Obama used DoJ as a political weapon, then, in an effort to distract Republicans and the Romney campaign. So why would Obama not also use the IRS as a weapon?

He's done it before, after all.  A May, 2011 article in Forbes examined Obama's "use of federal programs and regulations to favor allies and punish or intimidate opponents."
"The Internal Revenue Service announced an investigation into five, unnamed donors to nonprofit advocacy groups organized as 501(c)(4)s," wrote Forbes contributor Charles Kadlec, "to determine if they owe millions of dollars in gift taxes going back to 2008. By so doing, the IRS has over-turned a three decades old policy and appears to be reacting to pressure from Democratic Senators and the President to use its power to limit the contributions to 501(c)(4) groups and thereby their influence in the political process." (Emphasis added.)
"Thus, it is fair to be more than a little concerned," added Kadlec, "that the President has decided to use the formidable power of the IRS to threaten some of the biggest contributors to Republican candidates. Such a threat will hobble the opposition’s efforts to match his own, all out effort to achieve a money advantage by raising $1 billion to finance his re-election campaign." (Emphasis added.)
The irony in all of this is that the Obama Administration's abuse of power has provided "Obama's foes" with the most powerful weapon of all: The hammer of public opinion, which seems to be rapidly turning against them. (Watch NBC's Lisa Myers talk about Obama's history of intimidating reporters and their sources in the video below.)

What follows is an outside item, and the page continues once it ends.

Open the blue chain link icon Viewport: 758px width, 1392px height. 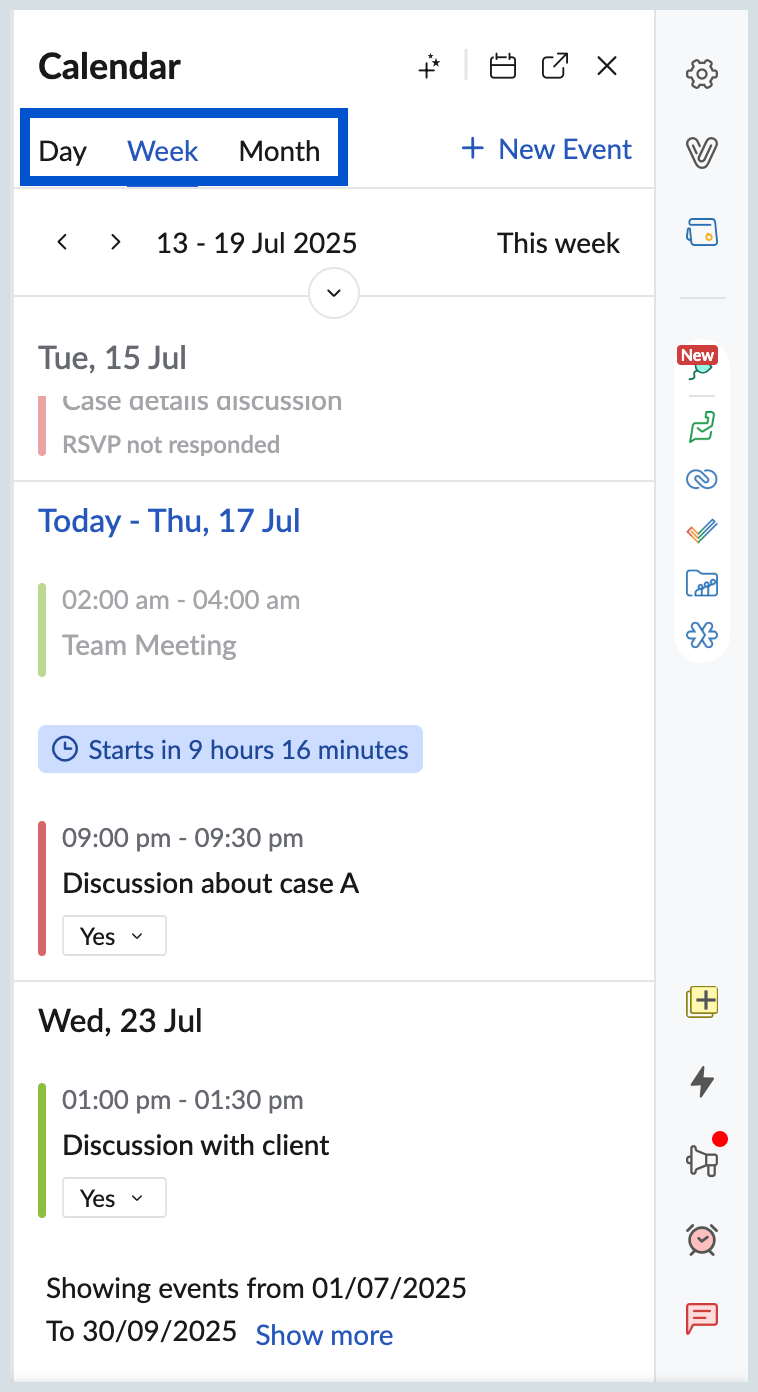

"There’s no way in the world I’m going to defend that," U.S. Rep. Michael E. Capuano (D-Somerville) said about the IRS scandal. "Hell, I spent my youth vilifying the Nixon administration for doing the same thing. If they did that, there should be hell to pay."

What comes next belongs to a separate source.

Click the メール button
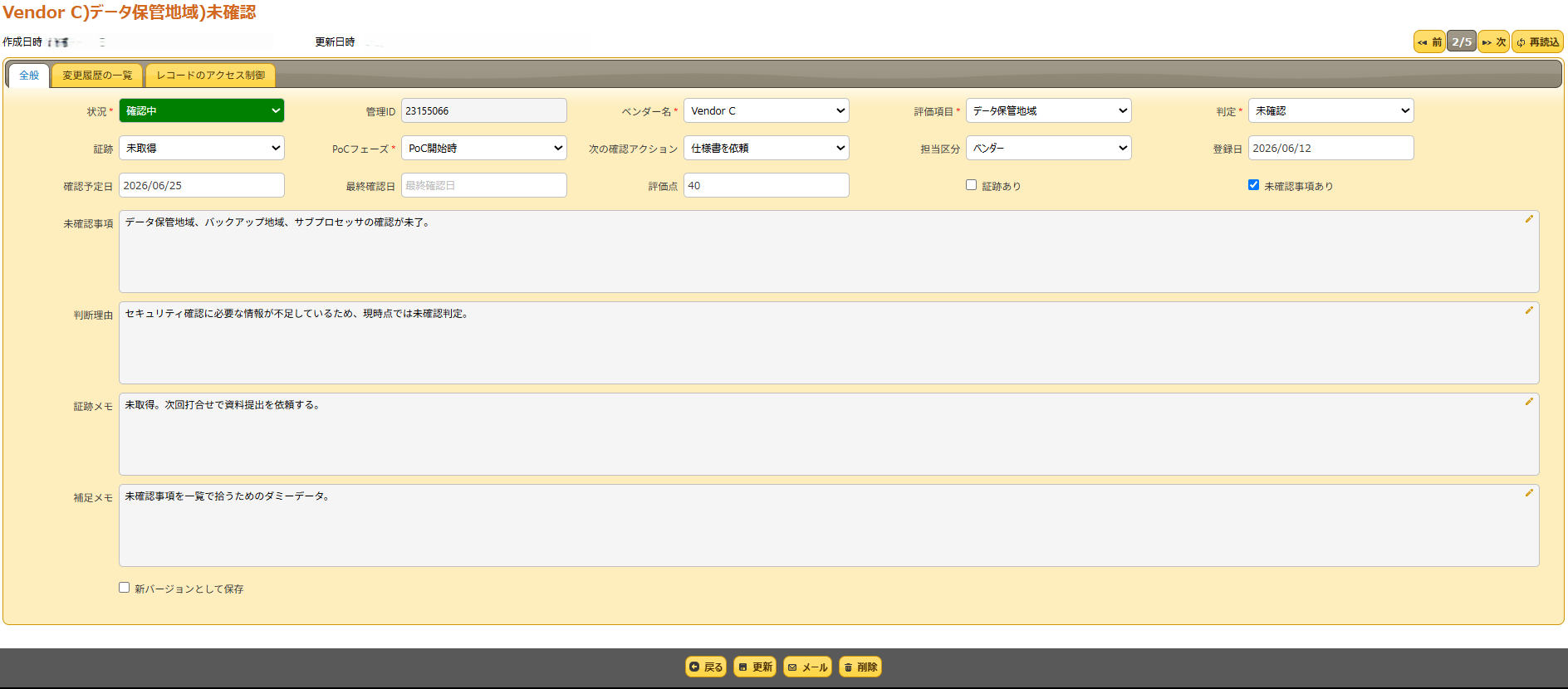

"Not only is it bad government and bad to society," Capuano said, "it is horrendous politics. The worst thing you can do is give your opponent an easy hammer with which to hit you."

The scandals are not just infuriating Obama's opponents. Those on the Left, who supported and elected and covered for him, are pissed of as well. The ACLU issued a statement yesterday that condemned the DoJ seizure of AP phone records. "Obtaining a broad range of telephone records in order to ferret out a government leaker is an unacceptable abuse of power," wrote Ben Wizner, director of the ACLU Speech, Privacy, and Technology Project.

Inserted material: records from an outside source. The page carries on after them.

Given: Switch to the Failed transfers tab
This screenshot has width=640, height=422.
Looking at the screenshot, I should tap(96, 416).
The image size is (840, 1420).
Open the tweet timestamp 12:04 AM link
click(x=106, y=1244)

"The sweeping seizure of journalists’ phone records," writes John Glaser at antiwar.com, "was a witch hunt to enforce the Obama administration’s demands for total secrecy. And after the leaking of internal White House and State Department emails revealing an effort to cover-up terrorist involvement in the Benghazi attacks as well as the just-released information on IRS policy of giving 'special attention' to taxpayers who 'criticize how the country is being run,' Obama’s second terms looks like its the biggest scandal of all."

Perhaps the best thing to come from these scandals is this: The left-leaning Mainstream Media has finally awakened to Obama's imperfections. The violation of AP's rights hits very close to home for them, and the media is now willing -- even eager -- to ask the hard questions that journalist should ask of those in power.

The hammers are falling, and falling hard.